On balance, theGood Friday Agreement was (forgive me) a Good Thing. It should be possible to welcome the Agreement yet recognise that it has not delivered everything it promised. Not the least of its troublesome consequences has been the manner in which the centre-ground of Northern Irish politics has been hollowed-out. Time passes, however, and the moment for a viable alternative to the Sinn Fein-DUP double-act cannot, surely, be delayed forever. At least that’s what Robin Wilson suggests in the Belfast Telegraph today. This, perhaps unexpectedly, is the time for a New Ulster Unionism:
[N]ow the UUP – otherwise on its political death-bed – has a huge choice to make. In a normal society, liberal, socialist and (environmentally) Green progressive parties face a significant centre-Right party, which makes a reasoned case for moderate conservatism.
Any UUP member not persuaded that that is how the party should redefine itself to survive has to ask two questions: are there more moderate conservatives than sectarian bigots in Northern Ireland? And are there some Catholics ones? It’s a no-brainer.
If the UUP can re-constitute itself as such a secular political force, it could yet play a role in moving the Northern Ireland political axis away from its meaningless ethnic polarity – now defined more by collusion to concentrate power between the DUP and SF than by competition between them – onto a typical Left-Right spectrum.
As ex-UUP adviser Alex Kane has repeatedly argued, in that context a strategic decision to go into Opposition in the Assembly – rather than maintaining a short-term, myopic hold on an irrelevant single Executive seat – is the way to go.

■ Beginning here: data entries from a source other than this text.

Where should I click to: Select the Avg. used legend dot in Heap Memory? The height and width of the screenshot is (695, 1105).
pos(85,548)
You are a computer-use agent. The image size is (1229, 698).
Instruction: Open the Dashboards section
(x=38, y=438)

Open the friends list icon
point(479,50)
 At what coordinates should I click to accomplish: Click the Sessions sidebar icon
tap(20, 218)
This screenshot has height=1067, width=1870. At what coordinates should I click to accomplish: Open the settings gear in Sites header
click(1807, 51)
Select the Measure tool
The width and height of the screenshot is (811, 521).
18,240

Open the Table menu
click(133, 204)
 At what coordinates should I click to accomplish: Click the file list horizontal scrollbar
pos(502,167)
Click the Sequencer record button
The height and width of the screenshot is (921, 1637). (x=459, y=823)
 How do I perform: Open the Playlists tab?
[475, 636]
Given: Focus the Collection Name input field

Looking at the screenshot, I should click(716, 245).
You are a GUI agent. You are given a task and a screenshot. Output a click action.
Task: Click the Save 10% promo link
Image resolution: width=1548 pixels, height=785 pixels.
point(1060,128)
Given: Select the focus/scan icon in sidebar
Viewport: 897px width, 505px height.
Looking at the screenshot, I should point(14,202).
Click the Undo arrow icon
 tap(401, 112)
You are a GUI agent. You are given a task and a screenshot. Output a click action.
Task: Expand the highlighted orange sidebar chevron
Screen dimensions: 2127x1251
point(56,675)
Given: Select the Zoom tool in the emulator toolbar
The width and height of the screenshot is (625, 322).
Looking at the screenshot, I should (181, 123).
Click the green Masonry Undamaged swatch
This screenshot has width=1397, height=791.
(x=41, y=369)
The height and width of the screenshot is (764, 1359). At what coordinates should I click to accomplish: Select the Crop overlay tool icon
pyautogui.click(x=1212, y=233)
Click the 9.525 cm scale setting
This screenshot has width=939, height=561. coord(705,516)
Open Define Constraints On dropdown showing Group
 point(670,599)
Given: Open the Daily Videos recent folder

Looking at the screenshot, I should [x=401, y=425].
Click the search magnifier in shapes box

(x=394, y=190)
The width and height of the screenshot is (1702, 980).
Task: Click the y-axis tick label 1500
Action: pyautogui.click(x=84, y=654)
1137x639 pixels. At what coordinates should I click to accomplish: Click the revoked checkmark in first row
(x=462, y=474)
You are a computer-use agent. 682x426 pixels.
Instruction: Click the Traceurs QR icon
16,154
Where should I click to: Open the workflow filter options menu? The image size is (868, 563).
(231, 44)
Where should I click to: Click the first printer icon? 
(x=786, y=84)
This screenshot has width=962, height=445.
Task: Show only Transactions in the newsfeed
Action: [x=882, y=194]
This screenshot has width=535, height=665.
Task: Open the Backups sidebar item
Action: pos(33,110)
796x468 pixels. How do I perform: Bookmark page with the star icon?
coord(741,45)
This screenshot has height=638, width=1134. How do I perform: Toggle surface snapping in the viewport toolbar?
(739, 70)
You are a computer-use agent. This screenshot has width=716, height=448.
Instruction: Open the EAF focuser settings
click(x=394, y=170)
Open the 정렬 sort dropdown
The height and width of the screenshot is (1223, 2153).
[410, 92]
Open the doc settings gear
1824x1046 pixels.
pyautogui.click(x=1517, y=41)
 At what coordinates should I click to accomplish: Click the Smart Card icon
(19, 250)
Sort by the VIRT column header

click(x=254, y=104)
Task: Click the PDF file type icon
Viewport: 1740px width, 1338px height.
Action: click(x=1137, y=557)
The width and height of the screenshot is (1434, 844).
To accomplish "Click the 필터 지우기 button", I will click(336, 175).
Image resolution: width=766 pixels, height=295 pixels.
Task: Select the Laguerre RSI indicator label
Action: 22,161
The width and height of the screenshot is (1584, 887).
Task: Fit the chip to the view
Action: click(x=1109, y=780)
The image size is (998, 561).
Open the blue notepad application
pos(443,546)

This, he argues, is the useful, even essential alternative to:
[Forever enduring] a conservative, communalist carve-up of power between authoritarian, monopoly parties of true believers – the current DUP-SF unholy alliance – which declining numbers of voter would be wheeled out periodically to endorse.
As he acknowledges, the structure of Northern Irish devolution any intra-communal realignment difficult. But the UUP’s alternative is death. Which is not an attractive option. Opposition can only be recommended in rare circumstances. Nevertheless, the UUP’s predicament is such that leaving the Executive could prove a liberating experience. It would, or rather should, prove intellectually invigorating, creating a space for a new kind of Unionism that’s practical and aspirational, offering an alternative to the laager politics that presently dominates Northern Ireland.
In other circumstances and other times this would be a risky endeavour. Despair is the mother of invention, however, and the UUP seem (at least to me) to have few more attractive options. If they are not quite irrelevant right now they are irrelevance’s neighbours. A modern, liberal Unionism just might in time offer voters scunnered or knackered by the status quo an alternative that, in time, could change Northern Irish politics and make good some of the promise of the Good Friday Agreement. It seems a risk worth taking, if only because it is one that would, done properly, deserve to succeed.
Being on the opposition benches should, in this case, be a mark of honour, not a proof of failure.